Васька, видимо, струсил, судя по мгновенно изменившемуся выражению лица.
- Почем он узнает?
- Небось найдутся подлые люди, которые скажут! - значительно протянул Иванов.
- Да брось ты каркать, воронья душа... Я знать ничего не знаю и никакой, мол, Груньки не касался... отверчусь в случае, ежели, какая дрязга выйдет. Валим, брат, лучше пиво пить, коли ты при деньгах. А брунетка, видно, не придет... Обещалась быть в саду, и нет ее! Должно, задержало что.
Иванов согласился поставить в счет проигранного пари несколько бутылок пива, и, когда Васька подпил, он с каким-то болезненным развращенным любопытством расспрашивал о подробностях его отношений с матроской и хотя злился, слушая о том, как привязана была Груня и какая она, можно сказать, "огонь-женщина", но все-таки не переставал расспрашивать, полный злобы и зависти к этому "подлецу Ваське", пользующемуся жизнью, веселому и довольному, тогда как сам он ни разу не испытал расположения ни одной женщины - напротив, только возбуждал одно отвращение.

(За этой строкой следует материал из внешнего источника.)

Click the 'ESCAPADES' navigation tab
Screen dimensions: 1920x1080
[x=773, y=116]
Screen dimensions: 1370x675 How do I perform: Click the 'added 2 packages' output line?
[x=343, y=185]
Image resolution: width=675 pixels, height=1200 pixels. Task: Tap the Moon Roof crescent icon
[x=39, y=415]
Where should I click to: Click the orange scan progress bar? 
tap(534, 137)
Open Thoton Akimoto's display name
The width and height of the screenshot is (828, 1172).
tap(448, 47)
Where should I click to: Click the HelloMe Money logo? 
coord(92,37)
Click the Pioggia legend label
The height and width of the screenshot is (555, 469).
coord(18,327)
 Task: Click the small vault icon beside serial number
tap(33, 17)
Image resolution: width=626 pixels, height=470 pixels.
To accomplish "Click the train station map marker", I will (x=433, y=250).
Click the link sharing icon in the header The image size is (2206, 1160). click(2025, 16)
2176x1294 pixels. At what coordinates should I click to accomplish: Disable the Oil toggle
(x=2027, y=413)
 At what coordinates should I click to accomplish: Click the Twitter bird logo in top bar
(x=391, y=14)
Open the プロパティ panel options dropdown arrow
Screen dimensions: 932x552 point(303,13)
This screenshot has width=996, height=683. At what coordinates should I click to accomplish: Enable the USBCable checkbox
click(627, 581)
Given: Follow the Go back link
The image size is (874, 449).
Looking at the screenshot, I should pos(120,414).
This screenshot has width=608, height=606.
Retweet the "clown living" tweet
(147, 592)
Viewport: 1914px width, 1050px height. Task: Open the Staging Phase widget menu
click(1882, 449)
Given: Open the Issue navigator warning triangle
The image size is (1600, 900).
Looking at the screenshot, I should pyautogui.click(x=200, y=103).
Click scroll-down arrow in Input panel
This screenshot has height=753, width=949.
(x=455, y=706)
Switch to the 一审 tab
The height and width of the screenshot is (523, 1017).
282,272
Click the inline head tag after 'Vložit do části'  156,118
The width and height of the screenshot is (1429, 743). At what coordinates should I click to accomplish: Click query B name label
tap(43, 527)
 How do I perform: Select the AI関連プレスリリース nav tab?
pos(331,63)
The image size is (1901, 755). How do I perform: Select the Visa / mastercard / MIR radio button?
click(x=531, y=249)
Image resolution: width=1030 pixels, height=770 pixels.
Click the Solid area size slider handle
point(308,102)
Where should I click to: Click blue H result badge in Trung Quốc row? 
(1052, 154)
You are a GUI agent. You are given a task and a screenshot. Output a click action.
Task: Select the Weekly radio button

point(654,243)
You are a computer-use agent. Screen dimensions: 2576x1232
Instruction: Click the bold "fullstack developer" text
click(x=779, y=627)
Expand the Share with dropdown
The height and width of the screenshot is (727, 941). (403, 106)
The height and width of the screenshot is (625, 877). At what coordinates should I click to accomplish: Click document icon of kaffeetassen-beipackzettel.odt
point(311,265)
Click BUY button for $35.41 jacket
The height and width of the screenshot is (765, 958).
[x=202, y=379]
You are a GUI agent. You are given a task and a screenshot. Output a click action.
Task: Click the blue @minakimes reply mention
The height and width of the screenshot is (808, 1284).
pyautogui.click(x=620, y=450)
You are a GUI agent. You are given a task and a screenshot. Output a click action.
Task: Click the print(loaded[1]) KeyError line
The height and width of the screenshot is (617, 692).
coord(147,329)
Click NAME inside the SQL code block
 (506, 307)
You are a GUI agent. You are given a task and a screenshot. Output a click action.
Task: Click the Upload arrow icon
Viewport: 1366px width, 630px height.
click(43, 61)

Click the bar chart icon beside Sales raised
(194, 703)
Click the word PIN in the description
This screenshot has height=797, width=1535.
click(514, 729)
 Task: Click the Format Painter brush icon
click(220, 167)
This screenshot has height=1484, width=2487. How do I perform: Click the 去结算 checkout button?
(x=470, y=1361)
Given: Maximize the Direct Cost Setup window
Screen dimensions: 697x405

На другой же день Иванов выследил Груню, когда она вышла из дома, и пристал к ней.
- Напрасно вы о Ваське-подлеце сокрушаетесь... Он забыл и думать о вас, Аграфена Ивановна, - говорил он своим скрипучим, точно сдавленным голосом, следуя за матроской. - А я бы вас, значит, любил по-настоящему... Что вы на это скажете?
Груня только побледнела и шла, не отвечая ни слова.